How Weekend at Bernie’s Taught Me to Keep My Product Funded Long After It Was Dead

Iconic image from the hit movie "Weekend At Bernie's"

-A Product Manager’s Memoire

Keeping a product alive can feel like a juggling act of comedy, depression, and preservation. In our experience, we’ve had to keep products alive for years in order to stay employed, and one of the best kept secrets is that the tactics to do so can be found in the hit 80s comedy, “Weekend at Bernie’s.”

Picture this: the product launched with a bang, capturing the attention of investors and stakeholders alike. But like Bernie, who went from life of the party to lifeless party prop, my once-promising project hit a plateau and started resembling a tech relic. This is where the whimsically twisted guidance from Bernie and his weekend escapades came into play.

Much like the movie's protagonists maneuvering Bernie's stiff body around to create the illusion of vitality, I too played a part—except my stage was the corporate battlefield. I strategically manipulated presentations and data to showcase our product's "progress," employing tactics that were a blend of David Copperfield and Silicon Valley chutzpah. After all, if you can't dazzle them with brilliance, baffle them with buzzwords, right?

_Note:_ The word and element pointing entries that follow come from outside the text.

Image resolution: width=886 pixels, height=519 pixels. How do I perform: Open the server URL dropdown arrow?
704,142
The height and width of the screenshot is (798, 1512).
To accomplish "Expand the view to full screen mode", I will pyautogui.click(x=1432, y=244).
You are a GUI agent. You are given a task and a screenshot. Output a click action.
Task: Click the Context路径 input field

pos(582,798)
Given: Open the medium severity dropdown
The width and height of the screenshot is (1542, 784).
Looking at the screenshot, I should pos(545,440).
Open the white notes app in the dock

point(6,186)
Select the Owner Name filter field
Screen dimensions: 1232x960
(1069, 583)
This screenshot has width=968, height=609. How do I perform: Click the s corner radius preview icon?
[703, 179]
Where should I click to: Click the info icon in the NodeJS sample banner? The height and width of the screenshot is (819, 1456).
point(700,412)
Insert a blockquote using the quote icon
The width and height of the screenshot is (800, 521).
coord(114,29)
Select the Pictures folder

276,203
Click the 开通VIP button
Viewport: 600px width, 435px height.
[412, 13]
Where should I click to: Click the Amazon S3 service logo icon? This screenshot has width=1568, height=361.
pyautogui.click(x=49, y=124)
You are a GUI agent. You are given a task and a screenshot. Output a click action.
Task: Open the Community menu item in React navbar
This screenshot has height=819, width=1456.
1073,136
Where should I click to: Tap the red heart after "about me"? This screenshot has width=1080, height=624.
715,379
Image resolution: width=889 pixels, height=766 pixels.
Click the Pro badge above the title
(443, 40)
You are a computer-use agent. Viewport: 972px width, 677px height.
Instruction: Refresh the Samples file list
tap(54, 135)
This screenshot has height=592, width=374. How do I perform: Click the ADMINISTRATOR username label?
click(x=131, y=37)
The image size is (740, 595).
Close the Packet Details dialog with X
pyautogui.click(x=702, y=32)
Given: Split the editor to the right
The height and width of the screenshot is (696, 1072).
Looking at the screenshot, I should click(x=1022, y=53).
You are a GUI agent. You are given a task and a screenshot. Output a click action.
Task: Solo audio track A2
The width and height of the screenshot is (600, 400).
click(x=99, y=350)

As the film's heroes hilariously extended Bernie's "weekend," I likewise extended the life of my own product, stretching its relevance like a piece of gum stuck under a meeting room table. By identifying obscure market niches, I managed to keep our product afloat, presenting it as the ultimate solution to imaginary problems. Funding flowed in like sand through Bernie's corporeal fingers.

But, oh, the mishaps! Just as Bernie's capers teetered on the edge of disaster, my own journey involved slapstick moments of near-collapse. Think unexpected bugs triggering in the middle of demos, marketing blunders that made us go viral for all the wrong reasons, and the time the entire team dressed up as characters from the movie for a major presentation—all in the name of "creativity."

As my product's "weekend" transitioned from metaphorical to absurdly literal months and years, I came to realize something unsettling: my product wasn't alone. In fact, it was surrounded by a graveyard of other over-funded and under-delivering ventures, each playing its own version of the Weekend At Bernie's charade. It was a maddeningly surreal scene, like a tech Twilight Zone where ideas came to die but funding never seemed to run out.

In the grand finale of this circus, my product embraced its fate with open arms, metamorphosing into a satirical commentary on the broader tech landscape. Much like the characters in the movie, who decided to dance with Bernie's corpse in a deliriously funny display, my team and I orchestrated a bold farewell performance. Sometimes, it's not about traditional success; it's about navigating the absurdity of business with wit and a pinch of lunacy. After all, when the dust settles, you have bills to pay, and you’re not gonna pay them if you’re jobless, so keep the product “alive” at all costs? After all, everyone else is doing it so why fight against it?